A Father's Calling
Would he become a dad, or another deadbeat statistic? One man's journey to an unexpected fatherhood.
Since that day, my sister and I have become close. We're both misfits of sorts, and probably would have gotten along great as kids. There was instant acceptance between us, and the unconditional love from her long-lost family laid a promising foundation for the future. Becky reminds us, though, that we all still barely know one another—20 years, she says, is a long time to make up. My father agrees, and he, too, has talked with me about the pain of not being able to regain what was lost over those years.
Now, I found myself in the same spot, and I thought that maybe the old cliché was right: The apple doesn't fall far from the tree. More important, perhaps, I silently wondered if the fact that I wasn't part of her life would hurt Olivia.
The first year of Olivia's life passed by before Sarah pursued the paternity test. At the time, I wasn't bothered by not knowing what was happening: I was busy raising my two children, and had married a woman, Nikki, who had two children of her own. Like Olivia, Nikki's kids didn't have a biological father around to share in the parenting duties. Nikki and I were crazy about each other from the first night we met. We were married in Vegas during a business trip, and she was pregnant within a month of our wedding. I couldn't have been more ecstatic about our new life together as a big, blended family. This was what I was used to: It was how I had grown up as a kid, and I often remembered it fondly. It was near perfect. But something was still missing.

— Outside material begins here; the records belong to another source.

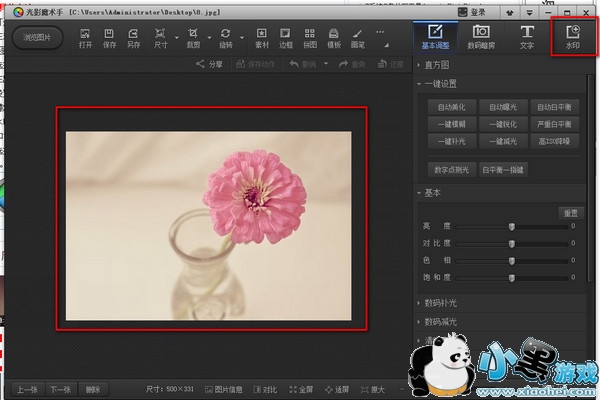Click the 保存 (Save) toolbar icon
The width and height of the screenshot is (600, 400).
pyautogui.click(x=110, y=38)
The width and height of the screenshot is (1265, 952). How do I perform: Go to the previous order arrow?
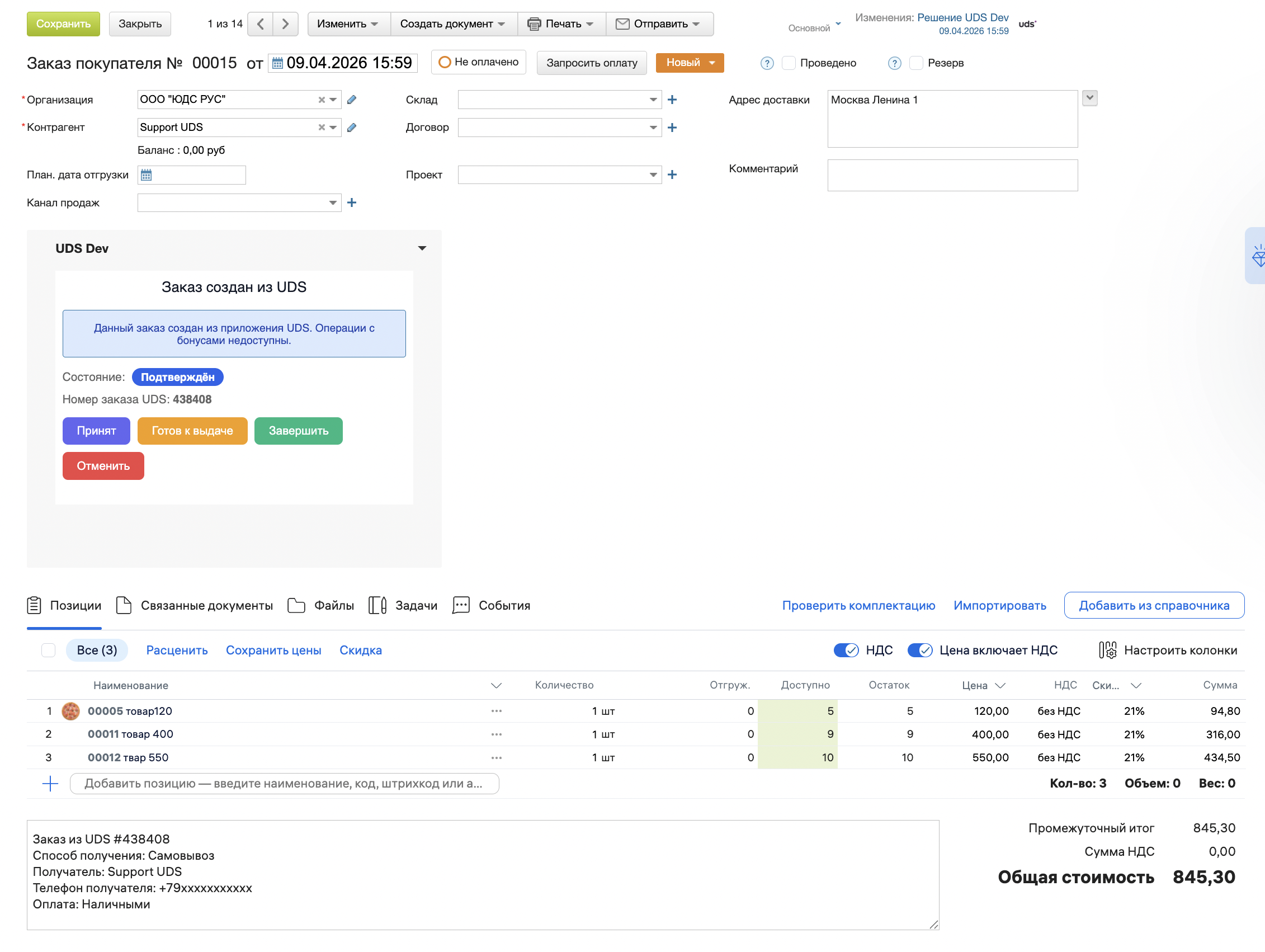click(260, 24)
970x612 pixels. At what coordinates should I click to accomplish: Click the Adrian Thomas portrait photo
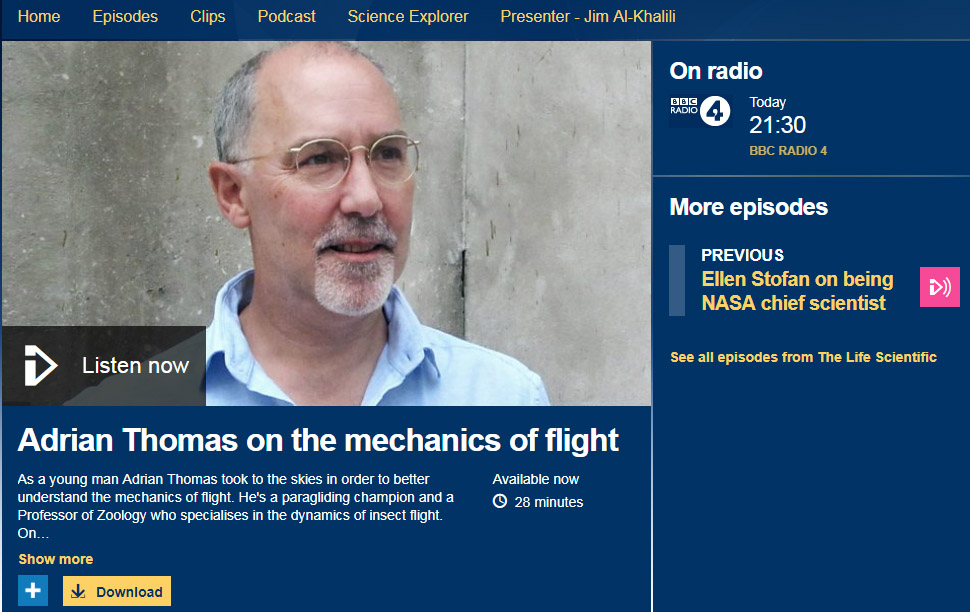pyautogui.click(x=326, y=223)
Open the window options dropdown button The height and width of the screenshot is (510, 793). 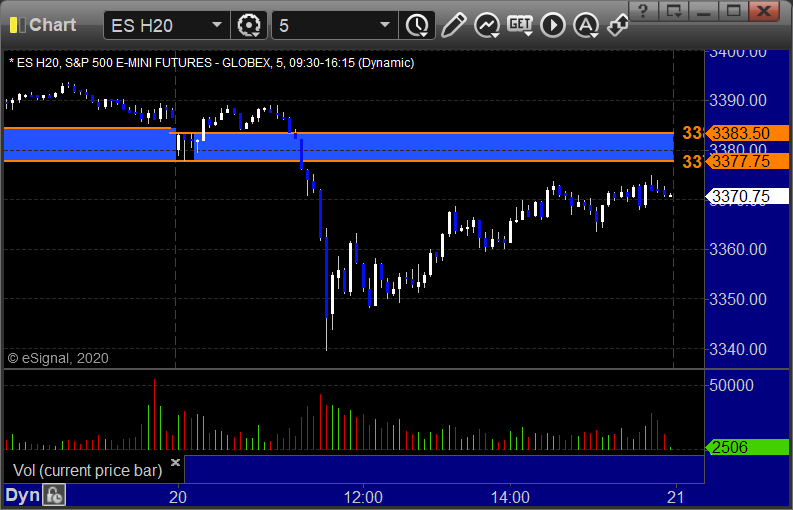coord(674,11)
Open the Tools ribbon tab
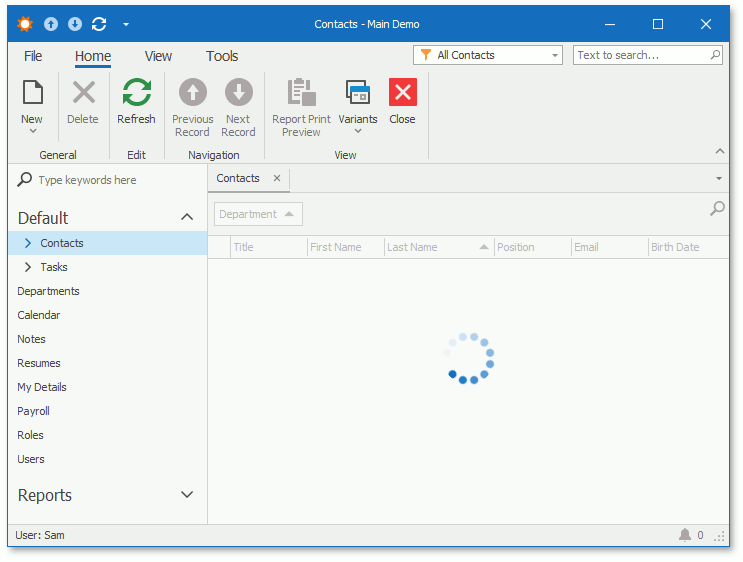The height and width of the screenshot is (562, 743). [222, 56]
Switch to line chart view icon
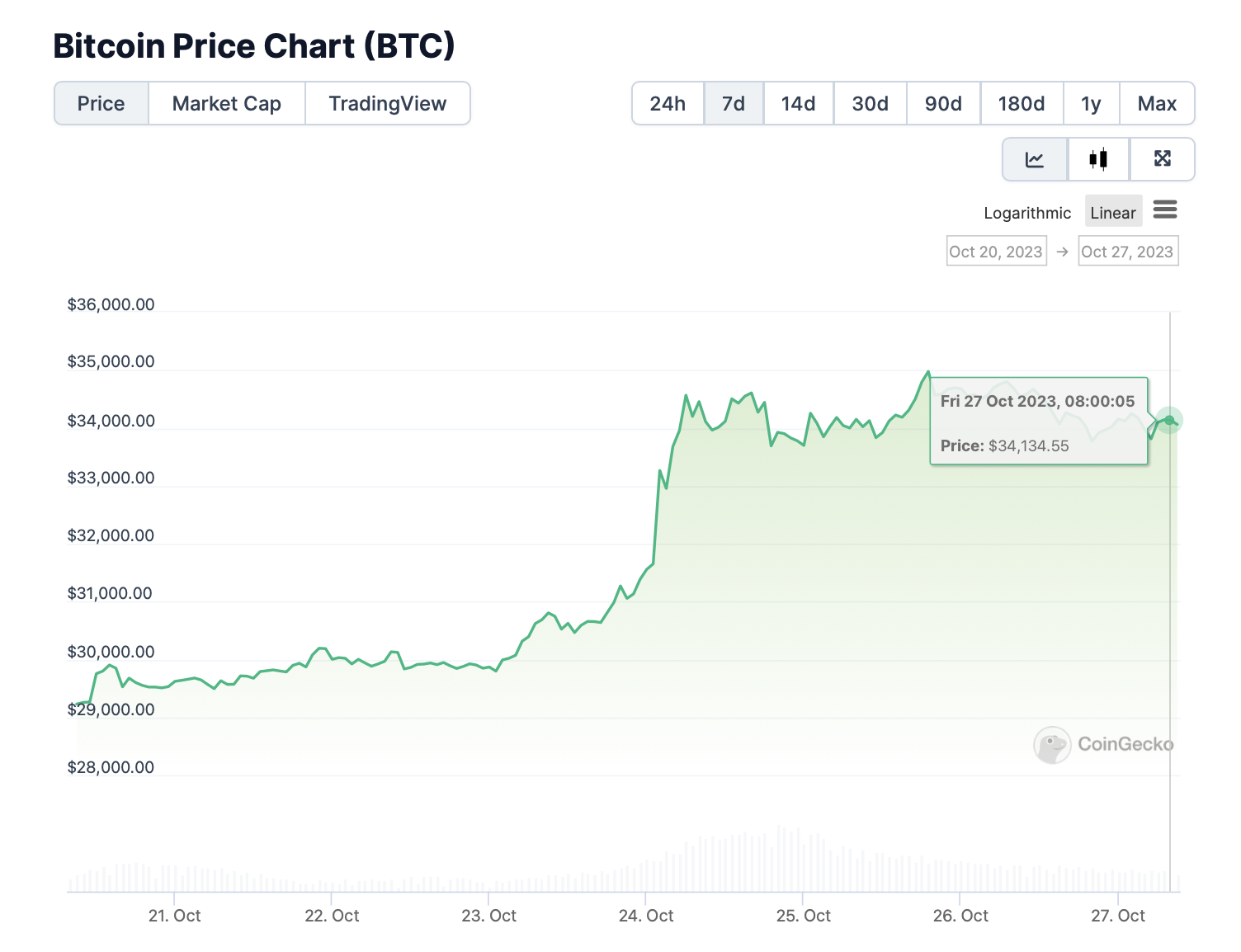Viewport: 1241px width, 952px height. (x=1035, y=159)
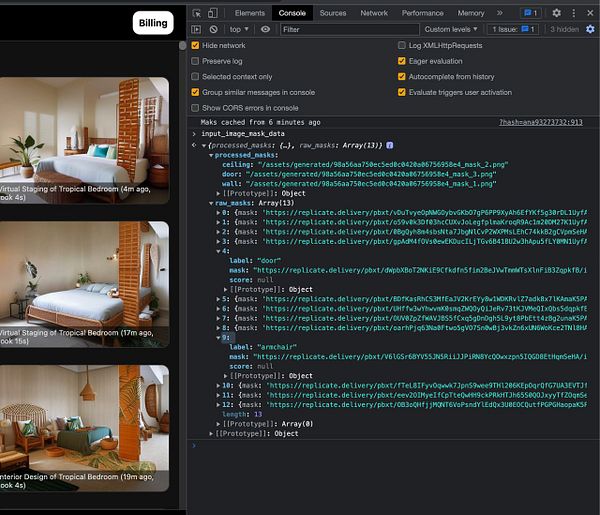600x515 pixels.
Task: Show console sidebar panel icon
Action: (x=196, y=29)
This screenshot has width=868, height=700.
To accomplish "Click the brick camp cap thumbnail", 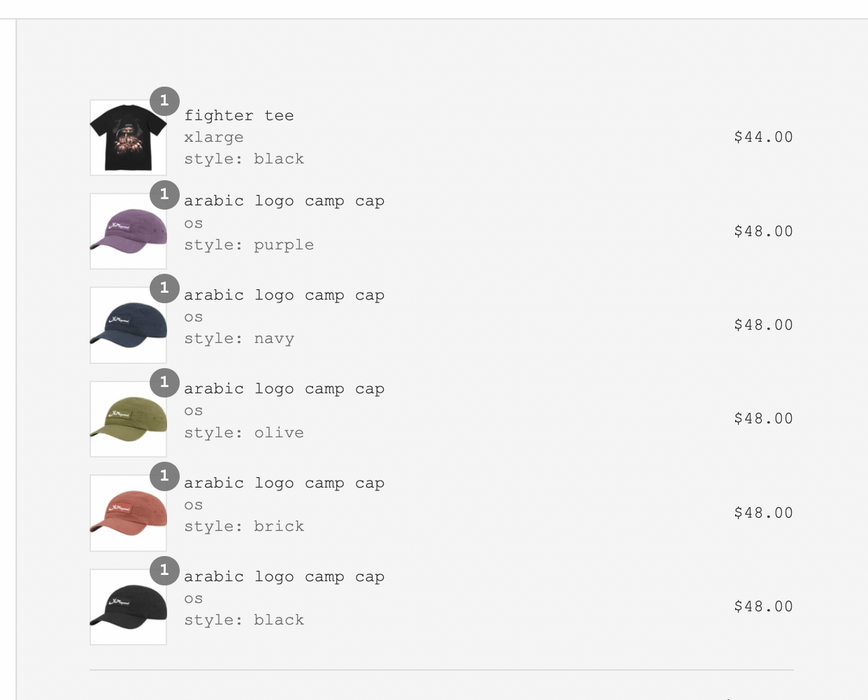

During her pregnancy, Nikki and I began discussing, in more detail, our thoughts about the future of our children. Olivia began weighing heavily on both Nikki and my consciences. We went through the same flood of emotions that I had experienced the first night Sarah called to inform me of the pregnancy: We were confused, concerned, and scared of doing the wrong thing for our kids. How could we bring another child into the world knowing full well I was rejecting the last one I had fathered?
When Nikki, pregnant and now raising four children, offered to take in another child, it was the most unselfish act I'd ever seen up to that point in my life—with the exception of my stepmother taking in Becky when she came into my father's life. I had lived through five marriages by the time I was 15, and plenty of selfish men and women had come in and out of my life as I was growing up. But Nikki was different, she saw the bigger picture, and she encouraged me to be more than just a Paycheck Daddy.
Ten days after the DNA test I learned what I'd known the moment I held Olivia in the hospital: that she was, in fact, my daughter. Sarah was gracious and allowed me into Olivia's life, despite the fact that I hadn't been part of it for her first couple of years. I took on a new role as Olivia's father, on gradual terms, and we eased into one another's lives.
It's been two years now, and I see her every other weekend, plus the occasional holiday. Olivia grows up a lot between our visits, her ever-expanding vocabulary a constant reminder of how much I miss when she's away. Most days have been full of laughter—trips to the park, backyard trampoline adventures with her siblings—sharing in genuine moments of love and revelation and learning what makes each other tick. We've both had moments where we struggle to bond, like when she misses her mother during bedtime, and I'm forced to wonder why the solace of my arms isn't enough to comfort her. But as I finish writing this essay, she's down the hall and our take-it-one-day-at-a-time routine of discovery has tuckered her out. On the heels of a birthday party with her extended family, she's off to la-la land, her blonde locks draped across her princess pillow.
I'm constantly concerned that I'll fall short. I know that her life, that our life together, with Nikki and the rest of my children, will be a challenge. But I also know the odds are stacked against a child who doesn't have a father in her life—that she would be at least twice as likely to be poor, to experiment with drugs, to have trouble at school and at home. While I don't excuse my dad for making the decisions he made with Becky, he was always there when I needed him. And as I've gotten older, I've realized that being there is a huge part of being a dad.
I may not know for years—if ever—whether or not I'm doing it right. The only thing I can do is be certain that I'm around when my children need me, and close by when they don't. I've found that loving unconditionally and without fail is all it takes to get through the incredibly complicated maze that is being a father. The photos on our home's walls are lined with mystery, hope, and a hint of the unexpected—and, instead of being reminders of what has been lost, they are rooted with possibility. While I know I'm not a perfect father, I'd never know what it takes to get there if I didn't at least answer the call.